A lei de remessa de lucros de Vargas

Nesses tempos em que se tenta a livre conversibilidade cambial, seria oportuno relembrar algumas crises cambiais da moderna história brasileira. Uma das mais agudas foi no segundo governo Vargas. É capítulo ainda pouco estudado na história recente do país, especialmente os episódios que levaram à mudança do comportamento americano em relação ao governo Vargas, acabando por comprometer os trabalhos da Comissão Mista Brasil-Estados Unidos por meio da qual os americanos propunham quase um Plano Marshall para o país.
Essa mudança de comportamento começou em janeiro de 1952 e tem relação direta com a implementação da Lei de Remessa de Lucros. Trata-se de um dos episódios sórdidos daqueles anos pré-JK, em que o país caminhava penosamente para construir seu planejamento estratégico.
A lei 9.025, sobre remessa de lucros, era de 27 de fevereiro de 1946. Por ela, as remessas anuais de lucros, juros e dividendos ficariam limitadas a 8% do capital estrangeiro registrado e as repatriações de capital deveriam obedecer ao limite de 20% por ano.

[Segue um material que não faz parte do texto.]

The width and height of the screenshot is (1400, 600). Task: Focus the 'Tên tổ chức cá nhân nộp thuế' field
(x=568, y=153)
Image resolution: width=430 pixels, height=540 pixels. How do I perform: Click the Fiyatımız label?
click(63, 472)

Em 3 de janeiro de 1952 Vargas emitiu o decreto número 30.363 que impunha um limite de 10% sobre o capital efetivamente entrado e registrado, sem computar os lucros reinvestidos. Foi o que deflagrou a guerra. Mas essas mudanças obedeciam a uma lógica de conter abusos que estavam ocorrendo na economia. Entre 1947 e 1951, o ingresso de capitais foi em média de US$ 15 milhões por ano, contra remessas de lucros da ordem de US$ 47 milhões.

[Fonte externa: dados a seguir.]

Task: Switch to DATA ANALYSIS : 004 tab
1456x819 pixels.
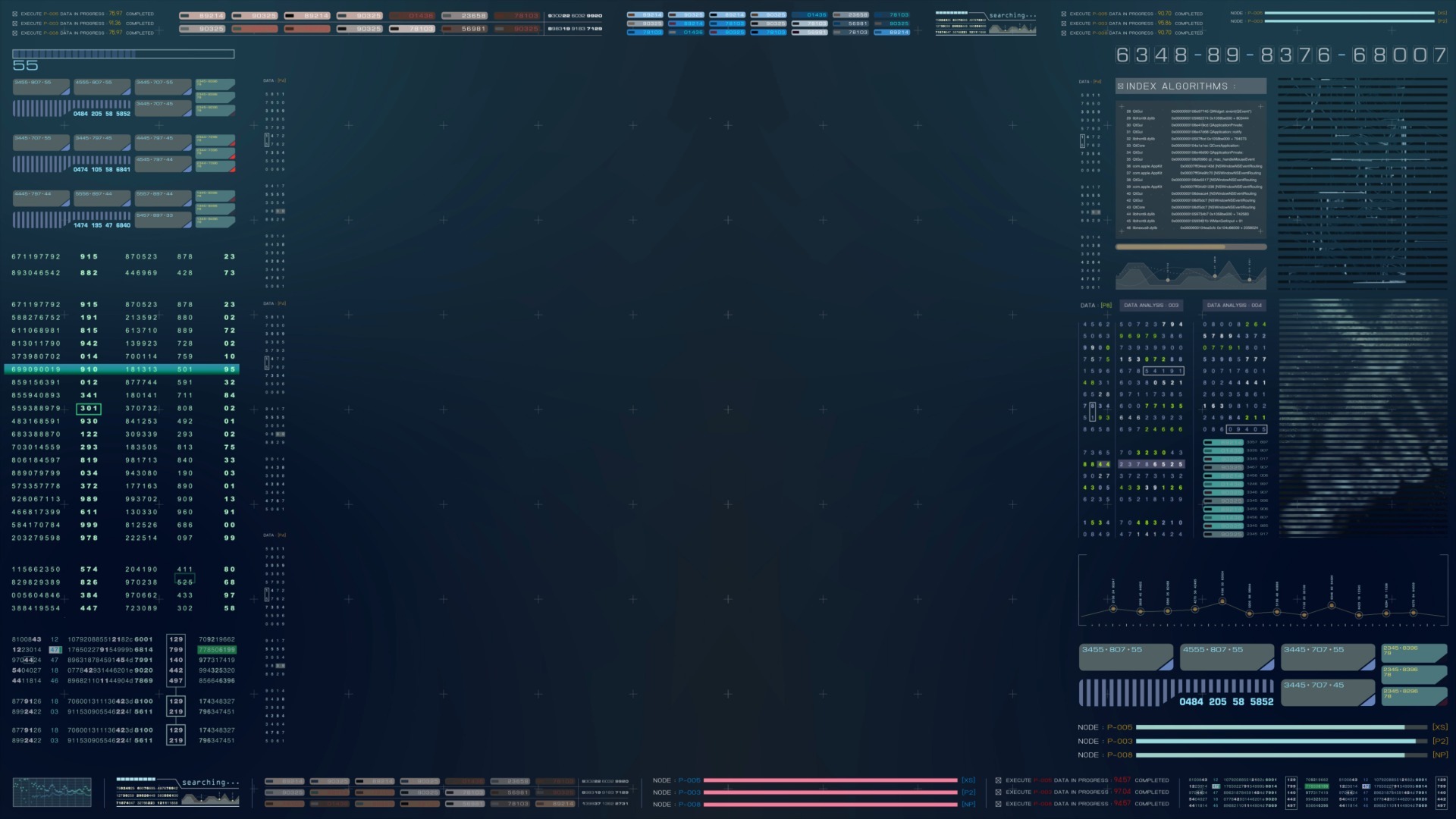Action: coord(1234,306)
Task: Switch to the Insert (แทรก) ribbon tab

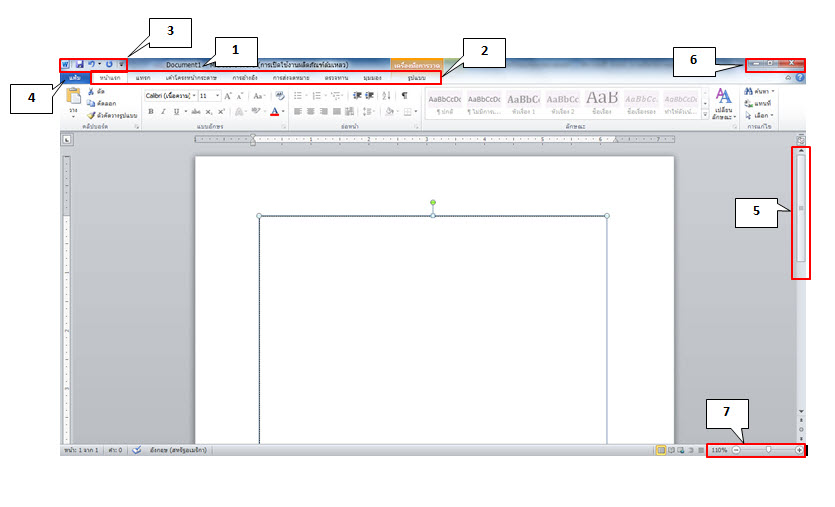Action: [143, 77]
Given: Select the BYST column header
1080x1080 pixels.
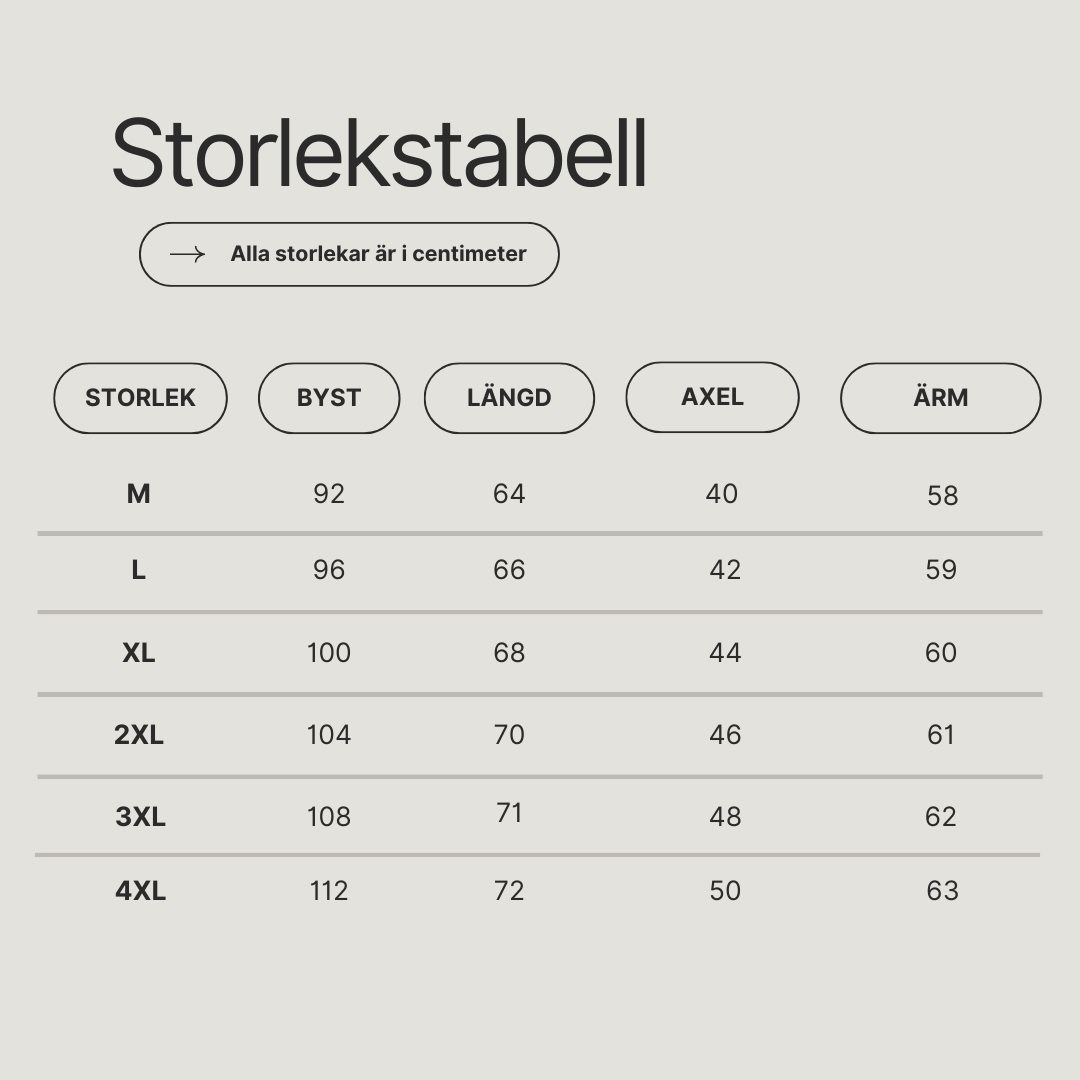Looking at the screenshot, I should [329, 398].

O estratagema adotado por muitas empresas estrangeiras consistia em entrar no Brasil com determinado capital, depois levantar empréstimos em bancos nacionais e estrangeiros. Engordava-se o capital artificialmente aumentando a base para a remessa de lucros. Getúlio costumava fazer blague dizendo que, em vez de os dólares gerarem cruzeiros, eram os cruzeiros que geravam dólares.
O empresário Valentim Bouças -presidente da Hollerith do Brasil e conselheiro de Vargas para as relações com os EUA- mandou um relatório confidencial, que consta dos arquivos de Vargas, alertando para a extensão das fraudes. Contava de uma reunião com empresários americanos que começaram a criticar as medidas de moralização de Vargas. Entre os maiores críticos, estavam alguns dos autores dos maiores enganos.
Apesar dessas fraudes explícitas, o governo brasileiro não cuidara de esclarecer adequadamente as medidas para os EUA, dizia ele. A reação norte-americana foi agressiva, com o subsecretário de Estado Edward Miller chegando a ameaçar de suspensão todos os financiamentos ao Brasil.
Em fevereiro de 1952, a revista "Time" havia publicado um artigo bastante crítico a Vargas: "Em seu primeiro ano de governo, o presidente Vargas não fez praticamente nada. (...) Na semana passada, alguns brasileiros achavam que ele só está à espera do momento apropriado para se transformar novamente em ditador".
"A política do Ponto 4, em que se baseia o funcionamento da Cooperação Internacional para o Desenvolvimento Econômico", prosseguia o documento, "não é uma política de permuta de favores econômicos".
Não bastasse a lei, o Brasil acumulava créditos atrasados com fornecedores americanos, criando uma barafunda infernal. O sistema financeiro internacional ainda não dispunha de esquemas de compensação. Assim, o Brasil era devedor diretor do comércio e da indústria dos Estados Unidos, que dispunha de uma capacidade infernal de produzir alarido. Os credores reuniam-se em comitês em várias cidades americanas várias vezes por semana, com manifestações e passeatas contra o Brasil. Muitos deles estavam sob ameaça de falência. A cada dia que passava o movimento tornava-se maior. As reuniões esquentavam sobretudo em Nova York, Chicago, grande fornecedor de máquinas pesadas, e Nova Orleans.
Deslindar esse nó foi o primeiro grande trabalho público do jovem embaixador Walther Moreira Salles. Sua estratégia consistiu em utilizar relacionamento e boa informação, entrevistas a programas de rádio e TV, até que a opinião pública especializada entendesse que o Brasil estava sendo alvo de uma chantagem.